In 2015 Peace Action Wellington held a campaign against an arms industry fair held at the Wellington TSB Arena, a Wellington City Council owned venue. A petition was presented to the city council and when the chair of the council committee dismissed it plans began for a blockade of the TSB arena. Spokesperson Valerie Morse criticised the police for their response in the arrest of 27 members of Peace Action. All charges were dropped over a year later.

In June 2007, Peace Action Wellington spokesperson Valerie Morse published the political manifesto "Against Freedom", through the far-left publisher Rebel Press.

=== Anti Domestic Terrorism Raids ===
Following the 2007 New Zealand police raids of paramilitary and terrorist training camps in the Urewera Mountains, several members of Peace Action Wellington were implicated, including spokesperson Valorie Morse, and members Urs Peter Signer, Tame Iti, Te Rangikaiwhiria Kemara, Urs Signer and Emily Bailey. These individuals became known as the Urewera 17. Members of this group were charged with the illegal possession of firearms (including military-style semi automatic rifles), Molotov cocktails, improvised explosive devices and ammunition.

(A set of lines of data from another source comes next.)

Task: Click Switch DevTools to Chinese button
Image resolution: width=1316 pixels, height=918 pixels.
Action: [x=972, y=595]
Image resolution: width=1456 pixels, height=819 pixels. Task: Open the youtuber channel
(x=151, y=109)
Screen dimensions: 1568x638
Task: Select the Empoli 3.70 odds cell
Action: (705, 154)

=== ANZAC Day protests ===
In 2007, Peace Action Wellington member Valerie Morse was fined $500 and charged with behaving in an offensive manner after a demonstration at the dawn ceremony for ANZAC Day to protest against the New Zealand military's involvement in Afghanistan, the Solomon Islands and Timor Leste. Two banners were held and two New Zealand flags were burnt, resulting in two arrests. The charges were later dropped by the Supreme Court.

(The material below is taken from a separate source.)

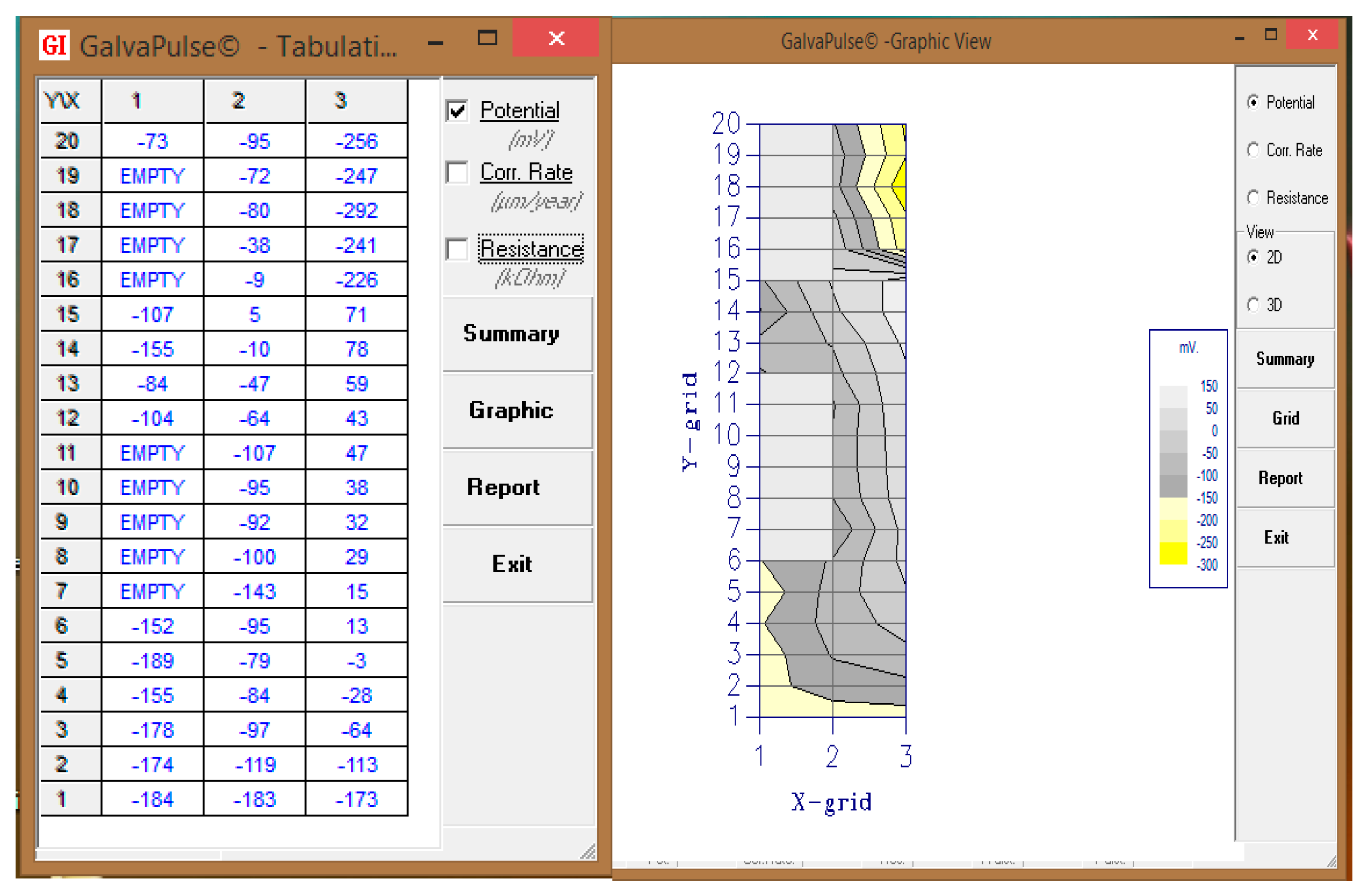Check the Resistance checkbox

[457, 249]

In 2014 and 2015, Peace Action Wellington again focussed on ANZAC Day. Particular attention was shown to the centennial commemoration of the Great War during this time. The group suggested that the centennial was being used to promote the military.

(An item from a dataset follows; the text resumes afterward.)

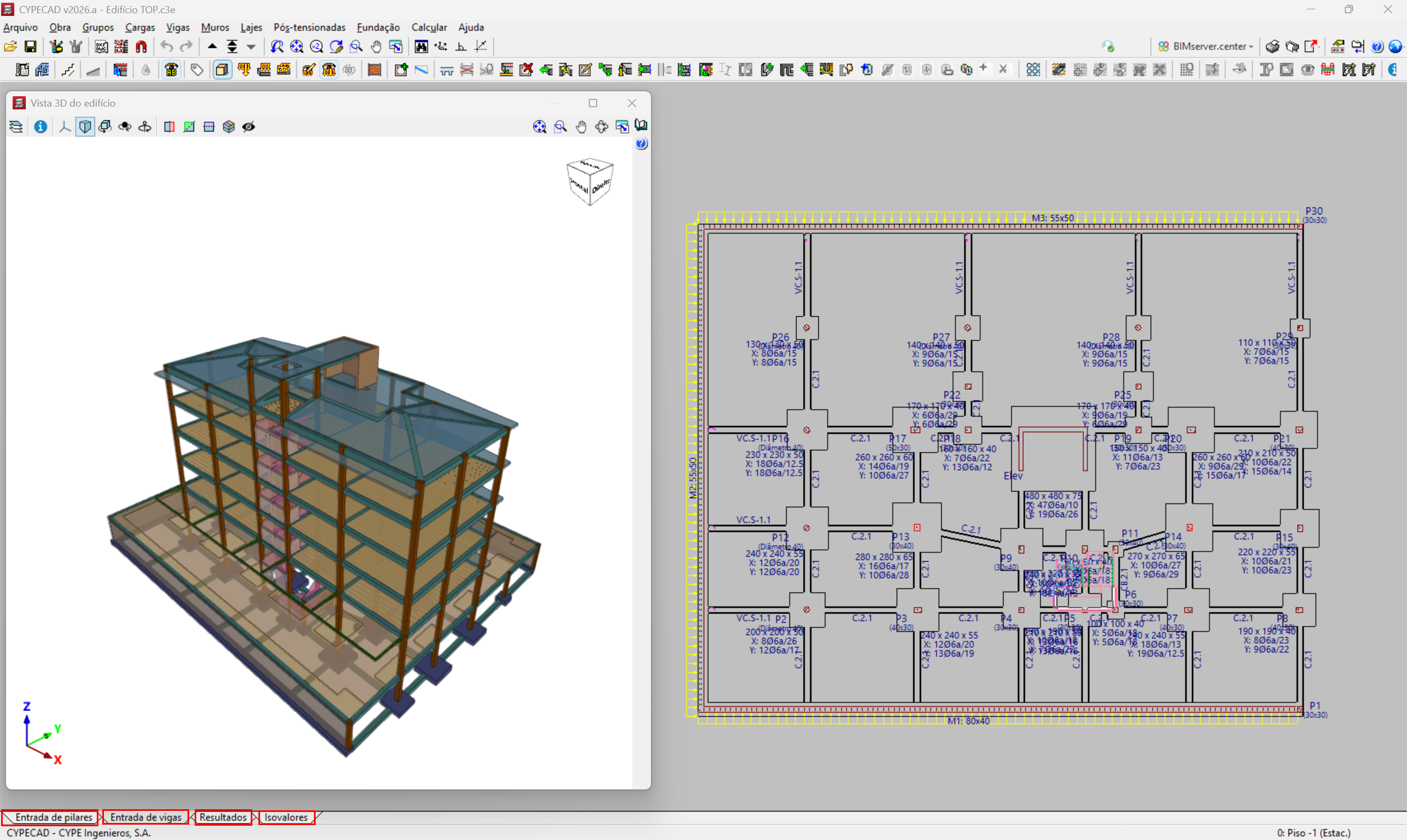The image size is (1407, 840).
Task: Click the red magnet snap icon
Action: 141,46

=== Roxy Cinema Threat ===
In May 2018, Peace Action Wellington, along with associated group Auckland Peace Action called for the Documentary Edge Festival to drop screenings of the Israeli film Ben Gurion, Epilogue as part of its endorsement of the Palestinian-led Boycott, Divestment and Sanctions movement. On 14 May, Peace Action Wellington protested outside Wellington's Roxy Cinema and were assaulted by cinema-goers. The protesters also reportedly brought fake bombs in the form of a beeping black box in an attempt to scare cinema goers into leaving; although the screening went ahead regardless and there was no evacuation. In response, Doc Edge Film Festival director Alex Lee rejected claims that the Ben Gurion film was propaganda and stated that the Auckland film screening would go ahead despite warnings of further protests by local Palestinian solidarity groups. The film's director Yariv Mozer urged the protesters to watch the film instead of boycotting it.